Work order:
Among the entries below, one line contains "Květen 2016 (59, 1835)" and another contains "[Permalink to Proč". Transcribe those two lines and every line between them, exactly.
══ Available data
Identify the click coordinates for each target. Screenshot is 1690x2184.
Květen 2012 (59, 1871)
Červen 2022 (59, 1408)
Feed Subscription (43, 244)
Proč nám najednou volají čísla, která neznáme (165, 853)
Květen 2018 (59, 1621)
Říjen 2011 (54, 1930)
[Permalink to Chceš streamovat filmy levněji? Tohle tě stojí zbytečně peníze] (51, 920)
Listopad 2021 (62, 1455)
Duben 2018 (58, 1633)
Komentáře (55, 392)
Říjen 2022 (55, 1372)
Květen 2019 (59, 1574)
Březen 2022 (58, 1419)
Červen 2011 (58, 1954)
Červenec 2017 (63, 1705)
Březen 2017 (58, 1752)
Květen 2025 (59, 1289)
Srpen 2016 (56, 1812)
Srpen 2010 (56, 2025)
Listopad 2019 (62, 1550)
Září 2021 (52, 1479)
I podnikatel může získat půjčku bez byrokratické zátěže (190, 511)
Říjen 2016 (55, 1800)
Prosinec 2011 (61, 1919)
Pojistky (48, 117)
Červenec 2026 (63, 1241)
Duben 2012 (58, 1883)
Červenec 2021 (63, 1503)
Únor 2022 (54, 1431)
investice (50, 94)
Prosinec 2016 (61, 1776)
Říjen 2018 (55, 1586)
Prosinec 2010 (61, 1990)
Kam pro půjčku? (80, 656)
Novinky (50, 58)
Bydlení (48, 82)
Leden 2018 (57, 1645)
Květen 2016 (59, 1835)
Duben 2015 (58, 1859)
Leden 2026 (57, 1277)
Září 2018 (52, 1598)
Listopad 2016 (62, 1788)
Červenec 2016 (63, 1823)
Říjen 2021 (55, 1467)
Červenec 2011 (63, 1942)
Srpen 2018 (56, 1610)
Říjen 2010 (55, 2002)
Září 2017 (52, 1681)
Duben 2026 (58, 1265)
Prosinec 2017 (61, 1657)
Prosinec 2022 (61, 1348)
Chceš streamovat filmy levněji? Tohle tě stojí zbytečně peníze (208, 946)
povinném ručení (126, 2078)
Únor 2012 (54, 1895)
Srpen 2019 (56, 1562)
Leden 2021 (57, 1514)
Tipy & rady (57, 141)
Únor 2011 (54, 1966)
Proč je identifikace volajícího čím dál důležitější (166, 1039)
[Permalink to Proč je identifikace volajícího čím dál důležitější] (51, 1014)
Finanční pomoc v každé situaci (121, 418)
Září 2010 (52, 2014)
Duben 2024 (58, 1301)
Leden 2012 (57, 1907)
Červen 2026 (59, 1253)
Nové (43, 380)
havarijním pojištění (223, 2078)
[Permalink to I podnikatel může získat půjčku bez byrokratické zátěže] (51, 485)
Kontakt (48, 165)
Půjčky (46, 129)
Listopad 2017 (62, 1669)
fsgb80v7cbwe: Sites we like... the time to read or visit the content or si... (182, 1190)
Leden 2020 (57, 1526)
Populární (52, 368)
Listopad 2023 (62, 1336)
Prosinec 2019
════
Solution for this problem:
Květen 2016 (59, 1835)
Duben 2015 (58, 1859)
Leden 2026 (57, 1277)
Září 2018 (52, 1598)
Listopad 2016 (62, 1788)
Červenec 2016 (63, 1823)
Říjen 2021 (55, 1467)
Červenec 2011 (63, 1942)
Srpen 2018 (56, 1610)
Říjen 2010 (55, 2002)
Září 2017 (52, 1681)
Duben 2026 (58, 1265)
Prosinec 2017 (61, 1657)
Prosinec 2022 (61, 1348)
Chceš streamovat filmy levněji? Tohle tě stojí zbytečně peníze (208, 946)
povinném ručení (126, 2078)
Únor 2012 (54, 1895)
Srpen 2019 (56, 1562)
Leden 2021 (57, 1514)
Tipy & rady (57, 141)
Únor 2011 (54, 1966)
Proč je identifikace volajícího čím dál důležitější (166, 1039)
[Permalink to Proč je identifikace volajícího čím dál důležitější] (51, 1014)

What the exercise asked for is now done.